Removes all entries and resets CacheStats.

`stats → CacheStats`¶

Read-only snapshot of hit/miss/eviction counters and hit_rate.

`size → int`¶

Number of entries currently stored (includes expired entries not yet pruned).

How Similarity Works¶

Cosine similarity is computed in pure Python (no NumPy):

similarity(a, b) = dot(a, b) / (‖a‖ · ‖b‖)

Embeddings are normalised to unit vectors by most providers, so this reduces to a dot product. No external dependencies are required beyond the embedding provider itself.

Threshold Guide¶

Threshold	Behaviour
`0.99–1.0`	Near-exact matches only (minor typo tolerance)
`0.92–0.98`	Paraphrases and synonyms (recommended for general use)
`0.80–0.92`	Loose topic-level similarity
`< 0.80`	Very permissive; may cause false hits

TTL and Expiry¶

cache = SemanticCache(
    embedding_provider=ep,
    default_ttl=3600,  # 1-hour default TTL
)

# Override TTL per entry
cache.set("weather nyc", response, ttl=300)  # 5-minute TTL for this entry

Expired entries are not eagerly pruned — they are skipped during get() scans. They are evicted naturally when max_size is reached or clear() is called.

LRU Eviction¶

When size == max_size, the least-recently-used entry (front of the list) is evicted on the next set(). Accessing an entry via get() moves it to the end (most-recently-used position).

Thread Safety¶

All public methods acquire an internal threading.Lock. SemanticCache is safe to share across threads.

Trace Integration¶

When a cache hit occurs through the agent, a CACHE_HIT step is appended to AgentTrace:

result = agent.run("What's the weather?")
for step in result.trace.steps:
    if step.type == StepType.CACHE_HIT:
        print(f"Cache hit: {step.summary}")

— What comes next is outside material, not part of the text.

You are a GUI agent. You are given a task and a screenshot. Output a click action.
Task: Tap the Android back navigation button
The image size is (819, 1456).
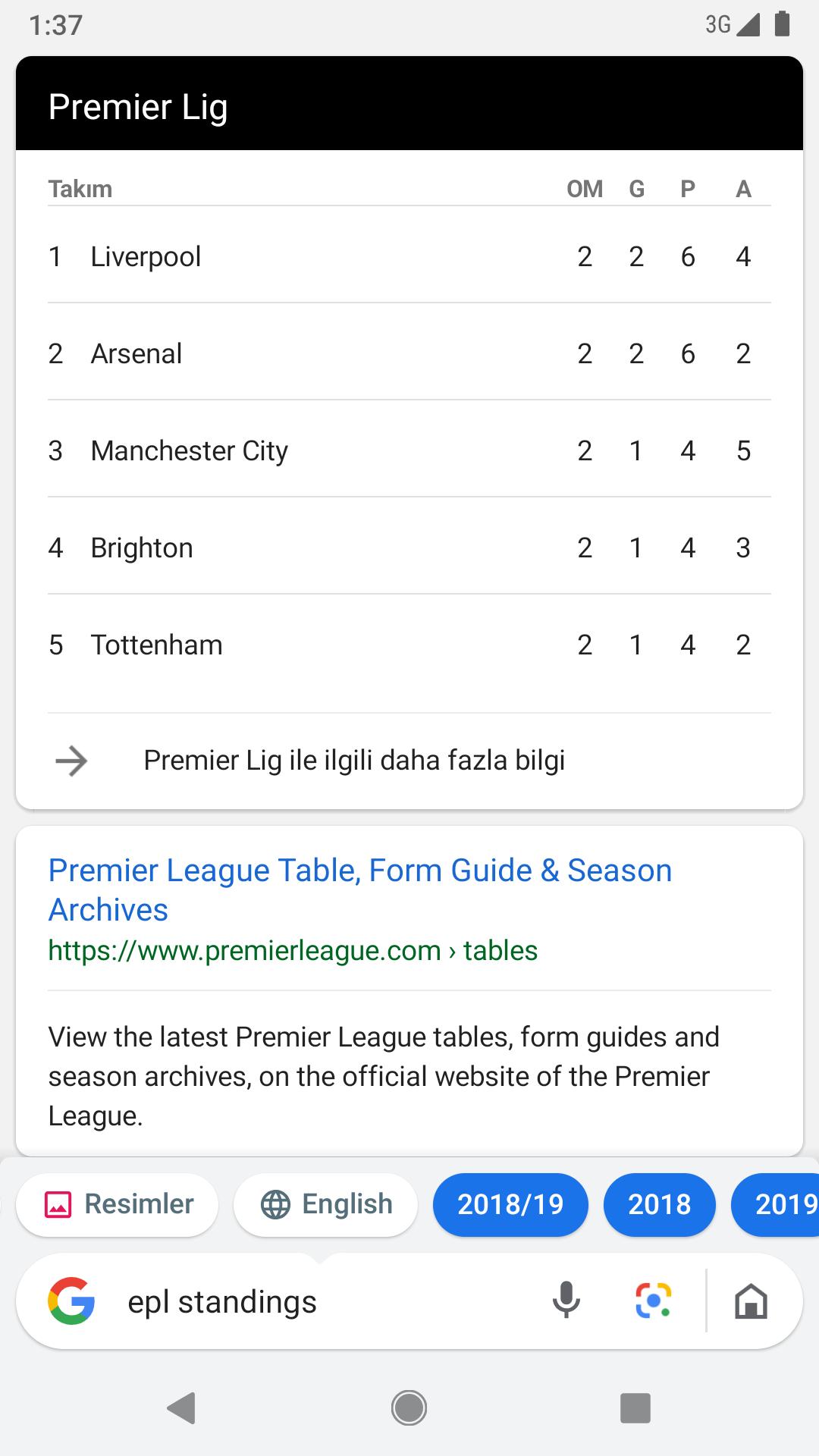[x=181, y=1408]
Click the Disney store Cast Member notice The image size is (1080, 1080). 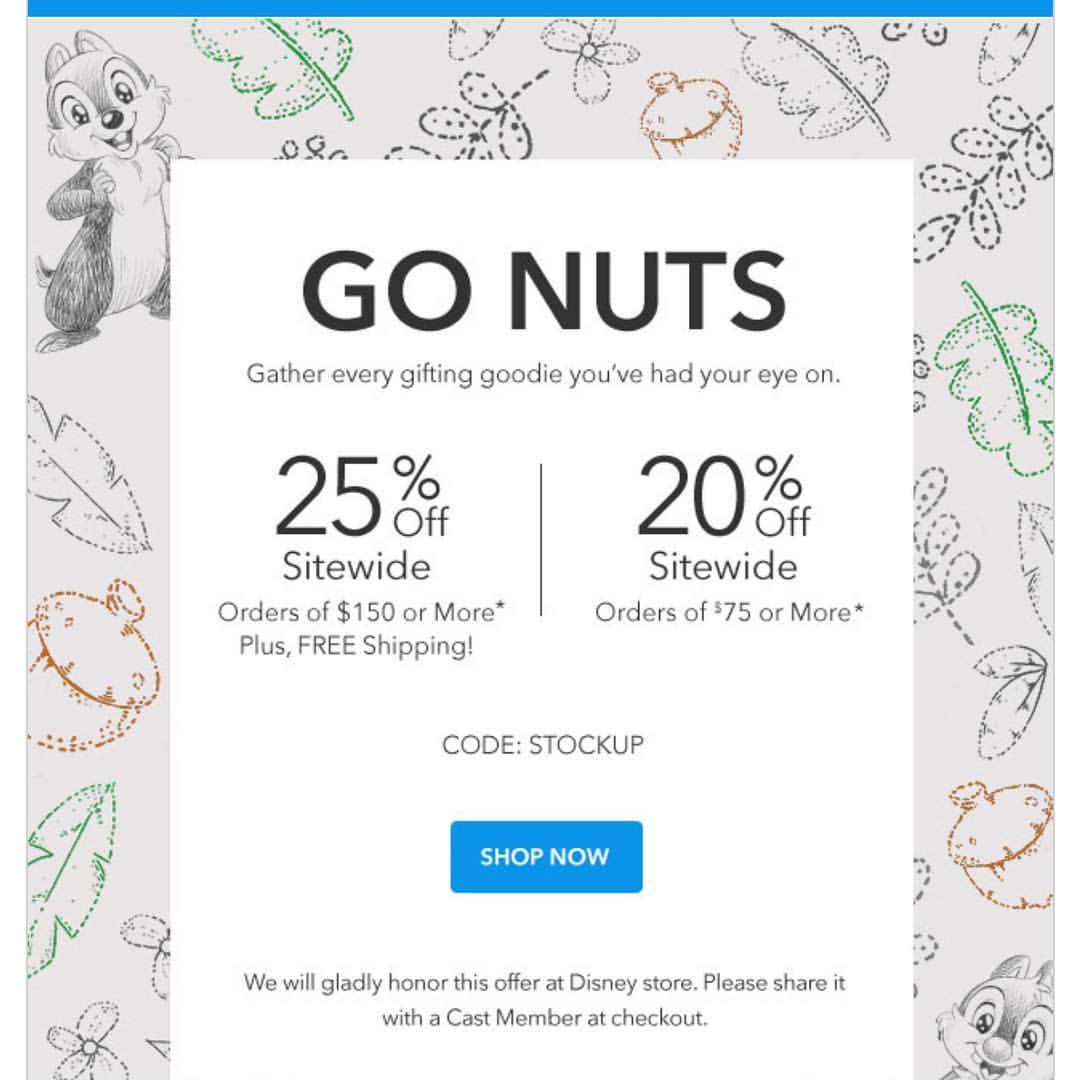click(544, 1000)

Comparison with InMemoryCache¶

Feature	`InMemoryCache`	`SemanticCache`
Key matching	Exact string	Cosine similarity
Extra dependency	None	EmbeddingProvider
Hit on paraphrase	No	Yes
LRU eviction	Yes	Yes
TTL support	Yes	Yes
Thread-safe	Yes	Yes

Example¶

See examples/52_semantic_cache.py for a runnable demo using a mock embedding provider.